First of all, the savings potential is determined from the desired compression ratio currently set on the adjusting device and the time variable. The potential for savings corresponds in particular to a reduction in the fuel consumption of the internal combustion engine, when the target compression ratio directly to the Set default compression ratio and the internal combustion engine with this target compression ratio over a certain period of time, which preferably corresponds to the time size is operated.

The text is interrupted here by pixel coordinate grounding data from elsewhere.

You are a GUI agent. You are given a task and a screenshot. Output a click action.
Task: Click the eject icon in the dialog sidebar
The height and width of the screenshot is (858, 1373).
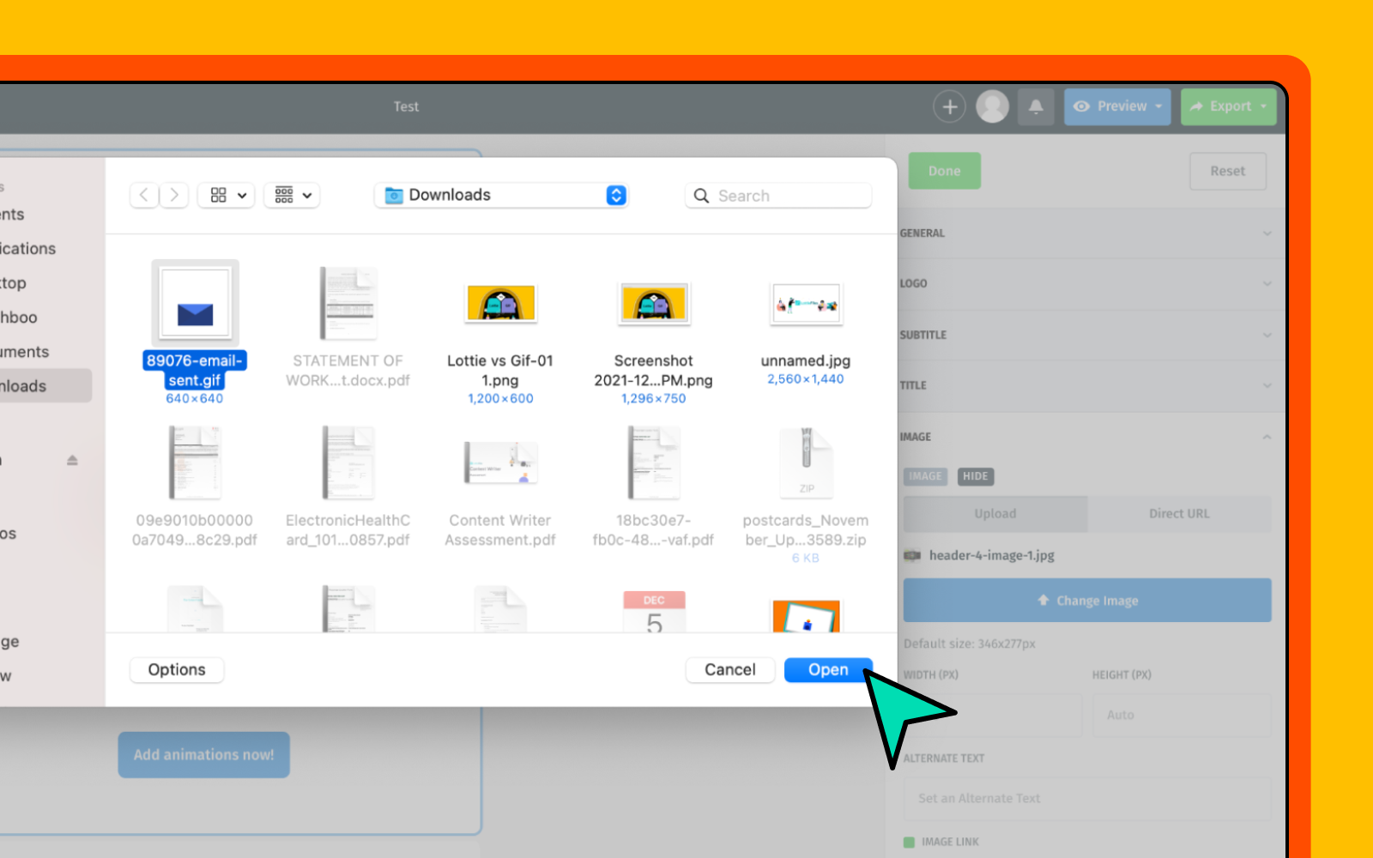(73, 460)
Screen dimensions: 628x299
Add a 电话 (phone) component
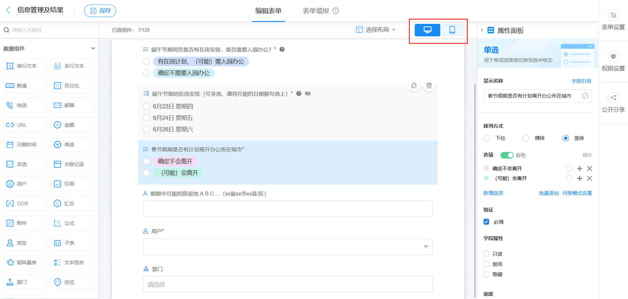pos(25,105)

For example, therefore, two consumption values are calculated, wherein a first consumption value corresponds to the fuel consumption of the internal combustion engine when it is operated over the time period with the currently set target compression ratio. On the other hand, the second consumption quantity is equal to the fuel consumption of the internal combustion engine when it is operated over the given period of time with the default compression ratio or a nominal compression ratio corresponding to the default compression ratio. The difference between these two consumption values now results in the potential for savings.

In that regard, the savings potential exists as a function of the default compression ratio, the target compression ratio and the time size, in particular as a function of the difference between the default compression ratio and the target compression ratio on the one hand and the time size on the other.

The savings potential is counteracted by that energy expenditure which would be necessary for setting the default compression ratio at the adjusting device or which would be necessary for setting the actual compression ratio to the default compression ratio by means of the adjusting device. If the savings potential exceeds this energy expenditure, in particular only then, should the target compression ratio be set to the default compression ratio and, accordingly, the actuator be set to the default compression ratio.

For example, the internal combustion engine has a multi-joint crank mechanism, which has at least one coupling member rotatably mounted on a crank journal of a crankshaft and at least one Anlenkpleuelstange rotatably mounted on a crank pin of an eccentric shaft, wherein the coupling member is pivotally connected to a Kolbenkolbenuelstange a piston of the internal combustion engine and pivotally connected to the Anlenkpleuelstange , In this respect, the multi-link crank drive comprises the eccentric shaft, whose rotational angle position can be adjusted, in particular as a function of an operating point and / or as a function of the operating parameter of the internal combustion engine. The multi-link crank drive has the coupling member, in particular a number of coupling members corresponding to the number of pistons of the internal combustion engine. The coupling member or the coupling members are each rotatably mounted on the corresponding crank pin of the crankshaft.

For example, the coupling member on two opposite sides on the crankshaft protruding, at its end each provided with a pivot arms on. Of course, other embodiments are possible. The axis of rotation of the coupling member about the crankshaft or about the crank pin of the crankshaft can be referred to as a coupling member axis of rotation. One of the pivot joints is used for pivotal connection with the piston connecting rod, which connects one of the pistons of the internal combustion engine via the coupling member with the crankshaft. The axis of rotation of this pivot joint is referred to, for example, as Kolbenpleueldrehachse. Due to the pivotability of the coupling member, the Kolbenpleueldrehachse is not stationary, but is displaced or pivoted together with the coupling member.

Another of the pivot joints is used for pivotal connection with the so-called Anlenkpleuelstange, which is rotatably mounted with its other end opposite the coupling member on the crank pin of the eccentric shaft. The axis of rotation of this pivot joint can be referred to as articulated universal pivot axis, while the axis of rotation of the Anlenkpleuelstange is guided on the crank pin of the eccentric shaft in the context of the description by way of example as Exzenterdrehachse.

The Anlenkpleuelstange has to form the pivot joints preferably via two connecting rods. The first connecting rod eye is part of the pivot joint, via which the Anlenkpleuelstange interacts with the coupling member. In this case, the first connecting rod eye encompasses, for example, a coupling pin or bearing pin held on the coupling element. The second connecting rod eye is analogous to part of the pivot joint, via which the Anlenkpleuelstange is connected to the eccentric shaft. In particular, the second connecting rod eye surrounds the crank pin of the eccentric shaft at least partially.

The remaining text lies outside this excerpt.